Not to be overlooked in the club's history is the role played by Newport Yacht Club in predicted log racing by power boats. In 1969, club members originated the first annual Newport Predicted Long contest. In 1972, this evolved into the annual Cruiser Navigation Contest for the Chris-Craft Atlantic Coast Championship Trophy. In this contest, during some years, over twenty power boat skippers from New Jersey to Maine have enjoyed the hospitality of the club while testing their skills on Narragansett Bay.

Newport Yacht Club has always be hospitable to visiting yachtsmen from its very beginning. The club has established reciprocity with many yacht clubs through the years, and has worked closely with the City of Newport and the State of Rhode Island in conducting regattas. The club has provided facilities to our Navy friends when requested, especially during both World Wars.

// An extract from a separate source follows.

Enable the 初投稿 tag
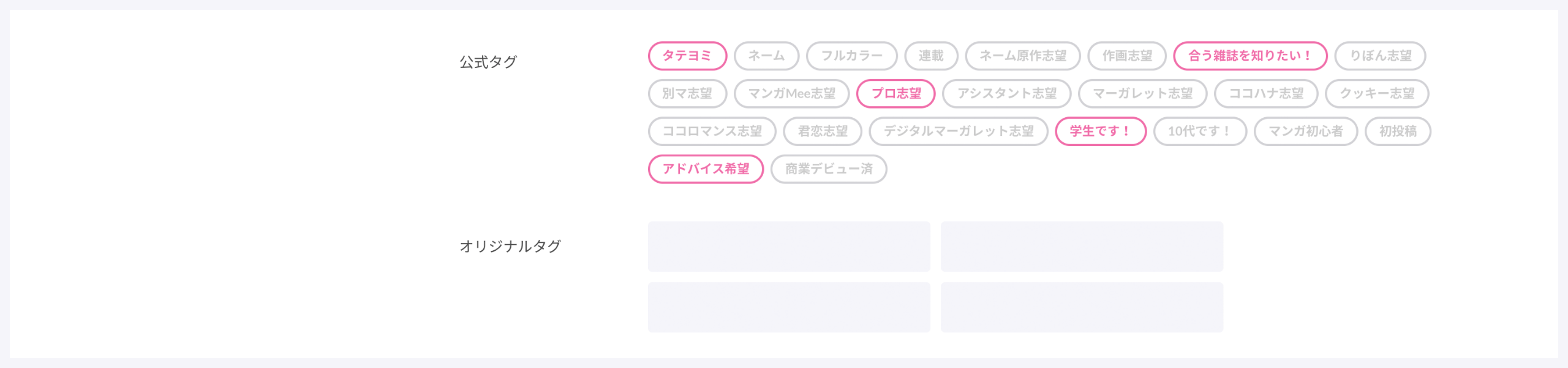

Club members have been active in the US Power Squadron and the US Coast Guard Auxiliary, organizations which sponsor classes for boating safety. The Newport chapter of the US Coast Guard Auxiliary was formed at Newport Yacht Club on February 6, 1942. The club has conducted sailing classes, which are open to the public, since 1953 for both youngsters and adults. Several of these classes during the summer months have had over a total of one hundred students.

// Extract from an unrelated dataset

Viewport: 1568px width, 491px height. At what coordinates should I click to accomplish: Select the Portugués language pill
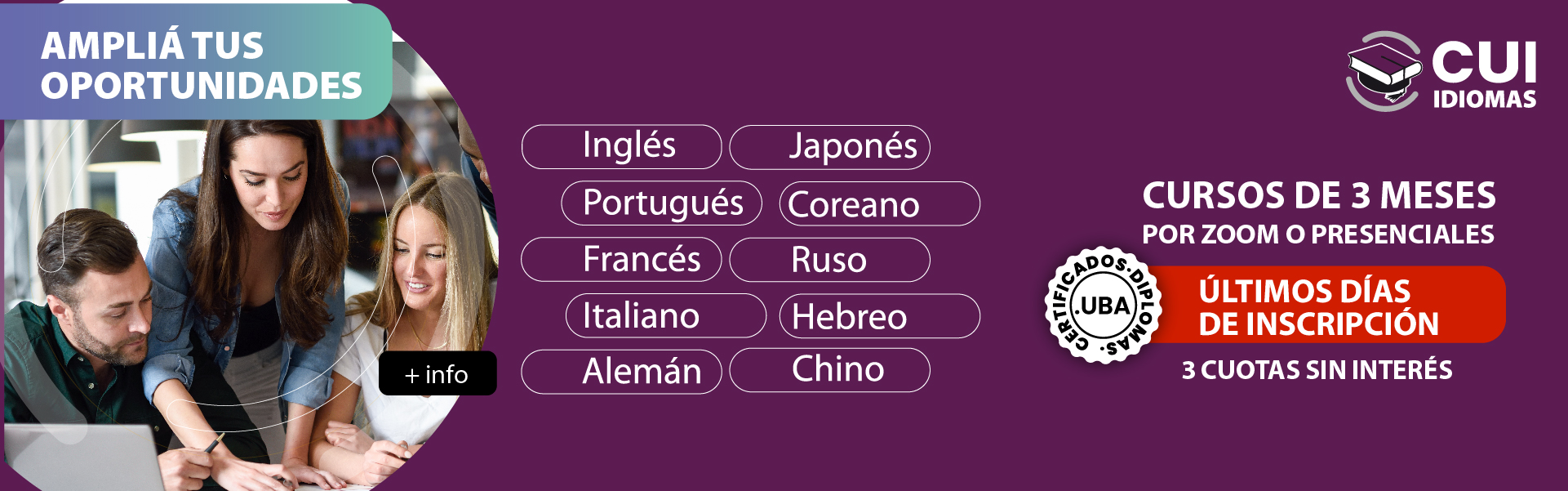(662, 203)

The Newport Yacht Club completed the celebration of its first one hundred years. As we begin our second century, we are grateful for the club's accomplishments, and are assured that all our members—past, present and future—are an important part of the rich and deep tradition of sailing and boating in Rhode Island waters.

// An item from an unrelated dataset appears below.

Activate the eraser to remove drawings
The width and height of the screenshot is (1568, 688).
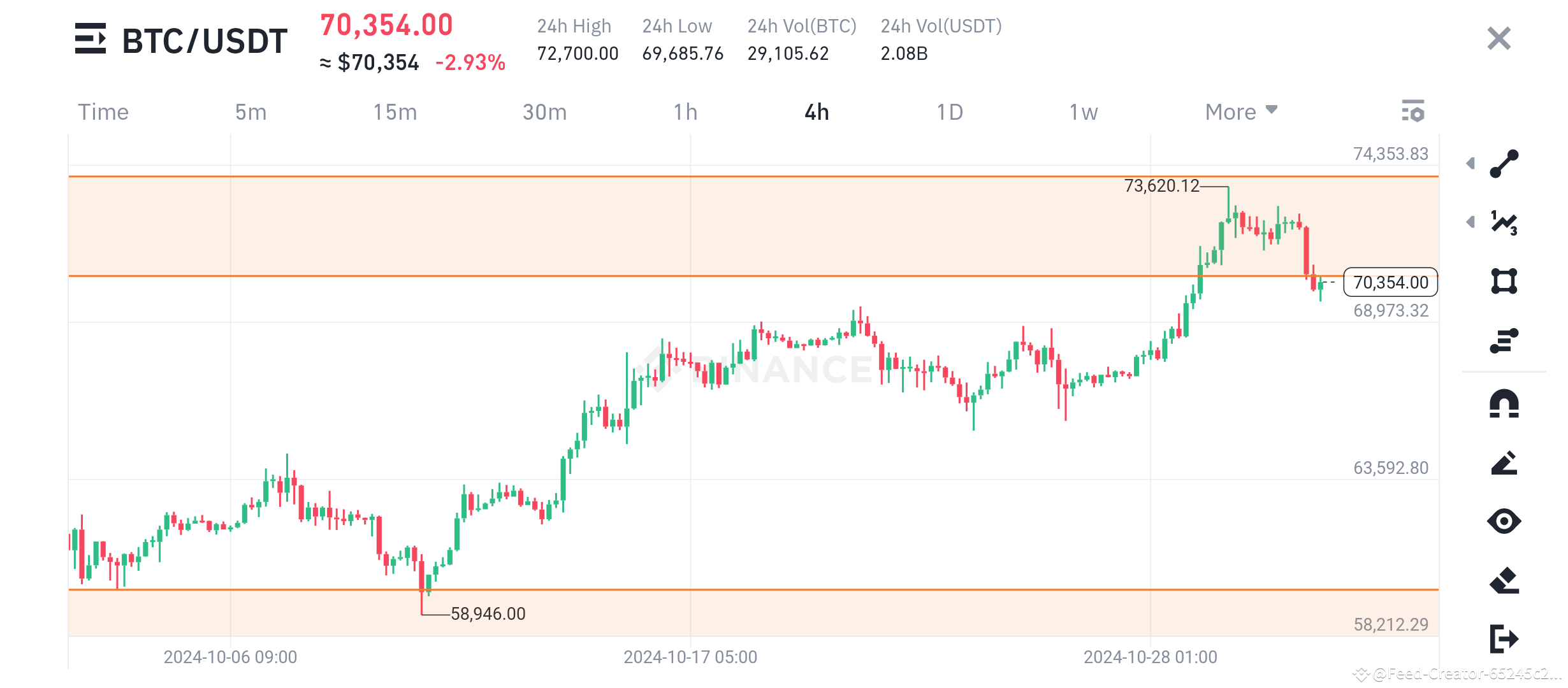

—Jack White, Club Historian

Paul Bestoso Photo Note:

The photo shown above came from Paul Bestoso via email on March 2, 2003 with the following comments.

"I found this small photo (2"x3") in a box at my father's house. I'm not sure but I think its the Club before it was moved. Just above the building on the right hand side of the photo at the tree line there is a triangular roof top, which I think might be Hazard Memorial School. The school was located behind the Strand Theater and was built in 1889 or 1898 I'm not sure. I though the photo would look good at the top of your Club's History Page."

Paul's Father, Dr. Robert L. Bestoso passed away in 2002. Dr. Bestoso had been an avid sailor, beloved Newport family physician, and Former Commodore of Newport Yacht Club (1976-1977). Many thanks to Paul for this photo.